Ejercicio breve a: Presenta como CSV de dos columnas, enunciado y respuesta, las filas que van desde el comienzo hasta la línea que contiene "Action: click(x=1066, y=17)", incluida esta última. Pon una línea por cada enunciado, con cada campo entre comillas y los saltos de línea sustituidos por espacios.

Fragmento de página:
EL MUNDO – 24/02/16 – JORGE DE ESTEBAN
· El autor sostiene que el documento de Gobierno que ha presentado Pablo Iglesias es un popurrí que, pese a incluir algunas medidas sensatas, propone utopías irrealizables y un gasto económico imposible de asumir.
Comenzaba EL curso académico 2000–2001, es decir, inaugurábamos un nuevo siglo en el que cabía albergar muchas esperanzas. Como todos los años en esas fechas, convocamos dos becas para estudiantes que tendrían la misión de ayudar en las tareas de la biblioteca del Departamento de Derecho Constitucional, bajo la supervisión de la funcionaria encargada. Como todos los años se presentaron varios alumnos de quinto curso que debían presentar su currículum y una memoria.
Me correspondía, como director del departamento, seleccionar a los aspirantes, lo que siempre me acarreaba dudas sobre quiénes eran los mejores. Pero este año no había duda alguna, pues dos se destacaban de los demás y, sobre todo, uno de ellos más que su compañera. No es necesario decir que me llamó enseguida la atención porque se llamaba Pablo Iglesias, esto es, igual que el fundador del PSOE. Su currículum era bastante bueno, pero lo que me interesó más fue la memoria que presentó. Estaba muy bien redactada y traslucía la inteligencia de quien la había escrito. No hubo, por tanto, problemas para escoger a los dos becarios y los cité para conocerlos y para que se incorporasen al trabajo.

Datos proporcionados:
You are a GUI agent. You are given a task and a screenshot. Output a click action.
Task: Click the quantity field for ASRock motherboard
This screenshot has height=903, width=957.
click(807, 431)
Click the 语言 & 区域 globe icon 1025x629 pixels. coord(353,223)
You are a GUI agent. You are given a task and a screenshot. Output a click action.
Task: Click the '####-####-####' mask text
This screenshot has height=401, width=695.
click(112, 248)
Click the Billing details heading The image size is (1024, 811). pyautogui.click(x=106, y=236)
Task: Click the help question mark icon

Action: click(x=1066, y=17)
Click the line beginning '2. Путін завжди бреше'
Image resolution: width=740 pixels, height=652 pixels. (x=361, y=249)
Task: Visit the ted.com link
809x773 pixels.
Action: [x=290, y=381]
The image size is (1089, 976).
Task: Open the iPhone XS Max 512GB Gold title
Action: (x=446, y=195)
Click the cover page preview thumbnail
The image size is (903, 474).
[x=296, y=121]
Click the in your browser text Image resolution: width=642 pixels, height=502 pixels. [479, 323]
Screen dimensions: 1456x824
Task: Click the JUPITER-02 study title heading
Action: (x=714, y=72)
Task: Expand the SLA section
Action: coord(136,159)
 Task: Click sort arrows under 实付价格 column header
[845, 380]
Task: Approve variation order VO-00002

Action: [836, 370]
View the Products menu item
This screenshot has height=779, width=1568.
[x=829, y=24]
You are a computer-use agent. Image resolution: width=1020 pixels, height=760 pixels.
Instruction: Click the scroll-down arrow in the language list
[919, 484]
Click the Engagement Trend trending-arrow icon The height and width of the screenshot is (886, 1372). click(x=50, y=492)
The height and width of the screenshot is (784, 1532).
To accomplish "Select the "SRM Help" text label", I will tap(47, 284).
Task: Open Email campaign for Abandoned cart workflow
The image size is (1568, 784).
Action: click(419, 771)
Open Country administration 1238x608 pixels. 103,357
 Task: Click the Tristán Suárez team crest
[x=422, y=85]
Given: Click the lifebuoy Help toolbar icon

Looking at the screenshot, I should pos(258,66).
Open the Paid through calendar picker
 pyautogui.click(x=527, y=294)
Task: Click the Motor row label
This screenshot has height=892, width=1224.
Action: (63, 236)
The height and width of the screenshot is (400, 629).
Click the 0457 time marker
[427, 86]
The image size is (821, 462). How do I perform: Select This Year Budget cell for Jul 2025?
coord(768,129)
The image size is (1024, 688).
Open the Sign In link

Ejercicio breve b:
Responde a estas preguntas sobre el artículo:
(i) ¿Con qué palabra califica el autor el documento de Gobierno presentado por Pablo Iglesias?
(ii) ¿Cuántas becas se convocaron para ayudar en la biblioteca del departamento?
(iii) ¿Con quién compartía nombre el aspirante que llamó la atención del director?

Respuesta esperada a:
enunciado,respuesta
"You are a GUI agent. You are given a task and a screenshot. Output a click action. Task: Click the quantity field for ASRock motherboard This screenshot has height=903, width=957.","click(807, 431)"
"Click the 语言 & 区域 globe icon 1025x629 pixels.","coord(353,223)"
"You are a GUI agent. You are given a task and a screenshot. Output a click action. Task: Click the '####-####-####' mask text This screenshot has height=401, width=695.","click(112, 248)"
"Click the Billing details heading The image size is (1024, 811).","pyautogui.click(x=106, y=236)"
"Task: Click the help question mark icon","Action: click(x=1066, y=17)"

Respuesta esperada b:
(i) Lo califica de popurrí.
(ii) Se convocaron dos becas.
(iii) Compartía nombre con el fundador del PSOE.